Freyburger, tête de la liste soutenue par le PS et le PC mais ni par les Verts ni par l'extrême gauche, qui font cavalier seul rappelle qu'il a «milité depuis sa première campagne en 1981 au côté de Jean-Marie Bockel». «Nous étions au Cérès. Alors que j'ai toujours cherché un ancrage à la gauche du PS, Jean-Marie a glissé à l'aile droite», déplore l'adjoint qui se sentait «de moins en moins à l'aise» dans l'équipe municipale. Il y a quelques mois, ce professeur d'éducation physique de 55 ans pensait ne pas se représenter. «Puis Jean-Marie a déserté», et Freyburger a «décidé de rester sur le pont», entraînant trois autres sortants avec lui. D'évidence, il ne rencontre pas les mêmes Mulhousiens que le maire. «L'aspect “traître” est très mal vécu, y compris par les personnes âgées», soutient-il. Mais le clivage sur le fond est plus profond. Quand Freyburger a annoncé la venue de Marylise Lebranchu, Bockel a déboncé «des propositions en terme de sécurité en inadéquation avec la réalité, et sur la prévention, assez filandreuses». «C'est cette ligne que j'ai combattue au PS durant quinze ans», lâche-t-il.

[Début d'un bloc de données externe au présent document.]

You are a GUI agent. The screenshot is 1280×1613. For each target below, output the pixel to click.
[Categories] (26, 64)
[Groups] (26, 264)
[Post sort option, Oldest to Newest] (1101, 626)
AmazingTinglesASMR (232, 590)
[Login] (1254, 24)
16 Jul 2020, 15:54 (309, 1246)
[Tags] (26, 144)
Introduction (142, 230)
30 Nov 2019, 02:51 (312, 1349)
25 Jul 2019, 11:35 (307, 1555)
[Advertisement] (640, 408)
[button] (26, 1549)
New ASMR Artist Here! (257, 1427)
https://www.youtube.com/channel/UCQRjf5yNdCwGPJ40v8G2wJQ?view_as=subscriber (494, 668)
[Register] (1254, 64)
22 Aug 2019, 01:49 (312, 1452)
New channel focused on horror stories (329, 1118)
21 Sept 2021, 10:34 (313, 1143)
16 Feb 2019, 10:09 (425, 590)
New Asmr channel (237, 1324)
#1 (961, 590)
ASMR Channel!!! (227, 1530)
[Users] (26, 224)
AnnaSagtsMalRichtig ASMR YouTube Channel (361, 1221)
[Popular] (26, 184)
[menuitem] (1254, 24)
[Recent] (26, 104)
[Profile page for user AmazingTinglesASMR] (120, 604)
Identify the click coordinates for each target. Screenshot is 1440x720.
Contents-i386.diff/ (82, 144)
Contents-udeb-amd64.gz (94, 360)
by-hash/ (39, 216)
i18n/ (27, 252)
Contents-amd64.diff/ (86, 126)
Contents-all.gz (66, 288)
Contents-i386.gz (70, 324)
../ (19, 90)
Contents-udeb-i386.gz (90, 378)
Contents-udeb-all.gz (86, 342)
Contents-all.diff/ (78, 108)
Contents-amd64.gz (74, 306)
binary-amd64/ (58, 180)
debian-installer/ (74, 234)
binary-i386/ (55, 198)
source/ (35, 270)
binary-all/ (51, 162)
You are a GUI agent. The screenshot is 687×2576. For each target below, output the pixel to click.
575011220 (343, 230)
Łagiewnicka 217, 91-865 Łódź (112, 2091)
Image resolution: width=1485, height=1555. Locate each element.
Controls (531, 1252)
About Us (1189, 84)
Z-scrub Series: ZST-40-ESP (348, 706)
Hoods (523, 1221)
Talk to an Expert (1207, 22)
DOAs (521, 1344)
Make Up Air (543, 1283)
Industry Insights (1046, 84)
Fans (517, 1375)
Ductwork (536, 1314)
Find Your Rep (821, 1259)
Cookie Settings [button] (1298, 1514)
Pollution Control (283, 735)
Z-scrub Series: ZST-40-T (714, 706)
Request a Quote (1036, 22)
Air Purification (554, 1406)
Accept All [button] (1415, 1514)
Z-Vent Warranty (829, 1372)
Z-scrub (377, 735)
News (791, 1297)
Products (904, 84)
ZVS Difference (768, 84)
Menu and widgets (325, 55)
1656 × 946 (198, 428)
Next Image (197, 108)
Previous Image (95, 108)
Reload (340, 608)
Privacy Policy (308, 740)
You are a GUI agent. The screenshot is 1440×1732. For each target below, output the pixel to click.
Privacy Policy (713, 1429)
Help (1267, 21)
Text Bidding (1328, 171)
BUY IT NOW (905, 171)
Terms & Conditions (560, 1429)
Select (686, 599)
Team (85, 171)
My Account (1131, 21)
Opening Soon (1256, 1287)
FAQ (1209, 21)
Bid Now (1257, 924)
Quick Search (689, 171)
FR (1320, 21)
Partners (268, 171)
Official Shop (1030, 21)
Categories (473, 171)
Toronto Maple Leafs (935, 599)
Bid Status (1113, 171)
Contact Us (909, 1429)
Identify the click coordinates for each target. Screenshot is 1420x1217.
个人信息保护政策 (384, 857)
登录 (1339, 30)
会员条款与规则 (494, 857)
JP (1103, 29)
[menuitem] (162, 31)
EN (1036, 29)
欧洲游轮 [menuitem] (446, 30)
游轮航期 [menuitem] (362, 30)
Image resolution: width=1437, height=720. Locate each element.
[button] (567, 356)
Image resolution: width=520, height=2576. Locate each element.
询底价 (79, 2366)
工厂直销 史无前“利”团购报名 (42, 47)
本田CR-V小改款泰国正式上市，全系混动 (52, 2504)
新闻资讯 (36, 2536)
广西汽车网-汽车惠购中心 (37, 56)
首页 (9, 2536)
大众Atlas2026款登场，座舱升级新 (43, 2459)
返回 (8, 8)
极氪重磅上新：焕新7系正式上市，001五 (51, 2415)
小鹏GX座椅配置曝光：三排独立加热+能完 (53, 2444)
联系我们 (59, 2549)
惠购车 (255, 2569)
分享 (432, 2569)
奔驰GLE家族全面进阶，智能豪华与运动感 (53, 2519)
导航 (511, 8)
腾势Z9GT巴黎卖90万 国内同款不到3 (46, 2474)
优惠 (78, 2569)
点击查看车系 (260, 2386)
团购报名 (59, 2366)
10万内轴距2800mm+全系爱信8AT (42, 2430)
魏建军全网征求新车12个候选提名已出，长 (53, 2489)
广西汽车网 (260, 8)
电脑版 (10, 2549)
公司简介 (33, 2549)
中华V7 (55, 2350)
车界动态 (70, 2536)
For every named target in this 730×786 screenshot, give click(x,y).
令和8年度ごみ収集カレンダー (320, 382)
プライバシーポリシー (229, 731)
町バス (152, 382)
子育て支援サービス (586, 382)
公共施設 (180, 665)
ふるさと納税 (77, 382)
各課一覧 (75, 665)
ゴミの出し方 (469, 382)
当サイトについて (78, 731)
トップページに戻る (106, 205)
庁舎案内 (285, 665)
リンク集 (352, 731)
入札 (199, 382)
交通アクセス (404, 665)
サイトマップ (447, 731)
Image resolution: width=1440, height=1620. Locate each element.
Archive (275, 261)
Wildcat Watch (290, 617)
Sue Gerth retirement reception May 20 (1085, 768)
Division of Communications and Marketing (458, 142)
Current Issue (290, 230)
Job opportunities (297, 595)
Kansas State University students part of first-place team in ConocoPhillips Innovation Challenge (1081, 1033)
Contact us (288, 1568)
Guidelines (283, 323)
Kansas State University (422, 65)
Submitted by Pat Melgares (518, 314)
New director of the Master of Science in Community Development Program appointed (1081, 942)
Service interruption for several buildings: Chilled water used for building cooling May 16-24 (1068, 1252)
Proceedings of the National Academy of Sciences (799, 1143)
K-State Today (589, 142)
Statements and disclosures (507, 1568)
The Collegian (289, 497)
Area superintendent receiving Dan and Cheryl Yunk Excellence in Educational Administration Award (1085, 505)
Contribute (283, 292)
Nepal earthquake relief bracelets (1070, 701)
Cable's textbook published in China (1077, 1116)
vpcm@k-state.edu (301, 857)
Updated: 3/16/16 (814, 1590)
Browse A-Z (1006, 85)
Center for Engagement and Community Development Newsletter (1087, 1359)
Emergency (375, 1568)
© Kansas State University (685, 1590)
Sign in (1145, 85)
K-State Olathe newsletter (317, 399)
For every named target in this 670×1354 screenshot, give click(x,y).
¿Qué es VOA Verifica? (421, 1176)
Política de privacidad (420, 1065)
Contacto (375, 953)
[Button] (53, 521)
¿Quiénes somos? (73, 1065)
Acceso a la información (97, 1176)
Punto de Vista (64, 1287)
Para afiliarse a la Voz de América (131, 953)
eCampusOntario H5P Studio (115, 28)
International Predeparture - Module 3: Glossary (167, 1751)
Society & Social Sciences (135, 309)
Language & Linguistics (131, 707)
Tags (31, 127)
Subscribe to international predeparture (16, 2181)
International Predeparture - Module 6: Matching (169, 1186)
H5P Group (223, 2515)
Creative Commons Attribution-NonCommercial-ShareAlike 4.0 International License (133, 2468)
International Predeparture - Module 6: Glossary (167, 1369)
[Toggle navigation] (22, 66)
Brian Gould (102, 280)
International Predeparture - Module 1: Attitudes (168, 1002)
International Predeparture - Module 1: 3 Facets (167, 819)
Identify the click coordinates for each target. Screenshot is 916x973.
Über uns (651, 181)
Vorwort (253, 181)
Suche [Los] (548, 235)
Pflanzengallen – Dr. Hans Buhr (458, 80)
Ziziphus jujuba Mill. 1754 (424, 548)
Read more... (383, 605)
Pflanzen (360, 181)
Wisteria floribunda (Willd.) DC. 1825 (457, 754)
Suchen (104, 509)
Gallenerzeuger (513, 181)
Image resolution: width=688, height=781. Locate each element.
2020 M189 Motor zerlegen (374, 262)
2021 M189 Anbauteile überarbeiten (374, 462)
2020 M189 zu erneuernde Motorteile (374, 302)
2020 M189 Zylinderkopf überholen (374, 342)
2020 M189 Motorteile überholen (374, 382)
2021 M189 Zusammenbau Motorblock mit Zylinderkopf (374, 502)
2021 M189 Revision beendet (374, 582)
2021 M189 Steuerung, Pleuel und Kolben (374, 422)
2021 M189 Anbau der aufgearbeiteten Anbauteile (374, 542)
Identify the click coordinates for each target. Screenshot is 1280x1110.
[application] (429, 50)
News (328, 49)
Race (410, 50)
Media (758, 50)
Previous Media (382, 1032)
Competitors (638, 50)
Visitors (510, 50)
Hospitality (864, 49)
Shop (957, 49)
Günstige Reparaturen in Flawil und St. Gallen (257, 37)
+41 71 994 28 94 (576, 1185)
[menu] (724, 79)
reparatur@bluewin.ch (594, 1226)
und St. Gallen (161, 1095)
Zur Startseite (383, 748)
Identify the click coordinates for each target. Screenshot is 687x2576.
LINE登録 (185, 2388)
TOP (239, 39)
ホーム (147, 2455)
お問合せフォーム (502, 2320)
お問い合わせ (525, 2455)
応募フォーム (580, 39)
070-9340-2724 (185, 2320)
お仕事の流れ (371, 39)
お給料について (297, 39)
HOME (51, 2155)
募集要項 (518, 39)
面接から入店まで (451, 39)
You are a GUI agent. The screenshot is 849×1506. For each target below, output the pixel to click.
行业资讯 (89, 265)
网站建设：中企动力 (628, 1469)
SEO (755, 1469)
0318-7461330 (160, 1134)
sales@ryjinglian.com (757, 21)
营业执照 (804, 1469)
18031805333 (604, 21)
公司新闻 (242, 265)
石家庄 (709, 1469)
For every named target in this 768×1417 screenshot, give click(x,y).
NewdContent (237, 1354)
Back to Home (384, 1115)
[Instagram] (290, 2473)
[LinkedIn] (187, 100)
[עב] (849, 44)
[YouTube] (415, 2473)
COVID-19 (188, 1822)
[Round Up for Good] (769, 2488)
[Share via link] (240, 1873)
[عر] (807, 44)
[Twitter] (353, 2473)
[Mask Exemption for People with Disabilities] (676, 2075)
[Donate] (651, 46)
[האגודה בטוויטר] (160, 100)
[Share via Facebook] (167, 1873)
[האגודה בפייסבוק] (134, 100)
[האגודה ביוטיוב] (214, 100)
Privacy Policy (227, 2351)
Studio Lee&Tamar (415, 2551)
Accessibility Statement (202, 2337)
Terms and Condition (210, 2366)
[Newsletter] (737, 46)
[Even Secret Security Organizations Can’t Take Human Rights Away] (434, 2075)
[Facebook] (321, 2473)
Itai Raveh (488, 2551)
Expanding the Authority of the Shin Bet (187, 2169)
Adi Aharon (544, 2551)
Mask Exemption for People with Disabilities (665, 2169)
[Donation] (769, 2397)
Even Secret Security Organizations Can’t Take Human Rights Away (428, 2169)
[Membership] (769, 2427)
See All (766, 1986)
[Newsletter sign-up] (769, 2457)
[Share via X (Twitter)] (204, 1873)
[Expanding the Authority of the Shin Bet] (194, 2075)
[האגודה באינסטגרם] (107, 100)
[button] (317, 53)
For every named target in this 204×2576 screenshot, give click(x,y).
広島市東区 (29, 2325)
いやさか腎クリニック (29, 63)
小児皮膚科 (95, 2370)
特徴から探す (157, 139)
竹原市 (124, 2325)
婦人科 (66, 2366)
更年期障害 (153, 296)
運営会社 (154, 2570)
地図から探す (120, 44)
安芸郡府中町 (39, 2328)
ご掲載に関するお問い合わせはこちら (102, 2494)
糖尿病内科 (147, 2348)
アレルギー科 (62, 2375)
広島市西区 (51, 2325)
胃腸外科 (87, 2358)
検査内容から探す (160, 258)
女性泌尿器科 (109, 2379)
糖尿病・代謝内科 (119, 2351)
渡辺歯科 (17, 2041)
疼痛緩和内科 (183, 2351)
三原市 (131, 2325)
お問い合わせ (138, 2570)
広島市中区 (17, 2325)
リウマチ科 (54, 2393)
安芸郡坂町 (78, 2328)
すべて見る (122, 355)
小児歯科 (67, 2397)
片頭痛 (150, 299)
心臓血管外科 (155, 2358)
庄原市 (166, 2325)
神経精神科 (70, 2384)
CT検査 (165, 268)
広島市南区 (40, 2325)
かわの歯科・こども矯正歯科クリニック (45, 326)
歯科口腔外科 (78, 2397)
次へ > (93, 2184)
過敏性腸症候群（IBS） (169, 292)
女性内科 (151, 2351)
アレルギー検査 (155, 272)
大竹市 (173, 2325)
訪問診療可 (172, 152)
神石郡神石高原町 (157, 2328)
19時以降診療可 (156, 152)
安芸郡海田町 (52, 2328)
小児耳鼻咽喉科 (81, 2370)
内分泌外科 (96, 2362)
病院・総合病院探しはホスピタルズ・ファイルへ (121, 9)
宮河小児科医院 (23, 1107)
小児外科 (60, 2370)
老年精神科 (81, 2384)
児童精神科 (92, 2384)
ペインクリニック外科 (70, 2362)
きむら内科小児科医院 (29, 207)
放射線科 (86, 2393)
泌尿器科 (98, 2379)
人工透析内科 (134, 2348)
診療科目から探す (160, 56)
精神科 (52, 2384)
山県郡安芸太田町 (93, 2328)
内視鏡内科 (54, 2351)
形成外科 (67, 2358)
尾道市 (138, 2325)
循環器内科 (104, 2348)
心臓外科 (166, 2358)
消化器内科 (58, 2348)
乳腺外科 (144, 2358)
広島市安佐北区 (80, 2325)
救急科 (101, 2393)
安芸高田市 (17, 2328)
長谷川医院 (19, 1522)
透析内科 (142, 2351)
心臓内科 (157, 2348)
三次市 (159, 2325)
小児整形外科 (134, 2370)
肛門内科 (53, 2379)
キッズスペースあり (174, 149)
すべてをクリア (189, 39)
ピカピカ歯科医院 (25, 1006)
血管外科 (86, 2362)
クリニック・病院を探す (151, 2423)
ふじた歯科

Ancien candidat du Front national, Gérard Freulet, toujours présent au second tour depuis 1989, arrivant même deuxième en 1995, est en embuscade. Aujourd'hui militant du MPF de Philippe de Villiers, il continue de cultiver les thèmes identitaires. «On m'a fustigé quand je disais que Mulhouse était tiermondisé, aujourd'hui les gens me disent : “Vous aviez raison !”», lance-t-il. Ironisant à propos de «l'inconsistance du projet et de la liste FN» conduite par les époux Patrick et Martine Binder, il pronostique, une nouvelle fois, «une triangulaire au second tour».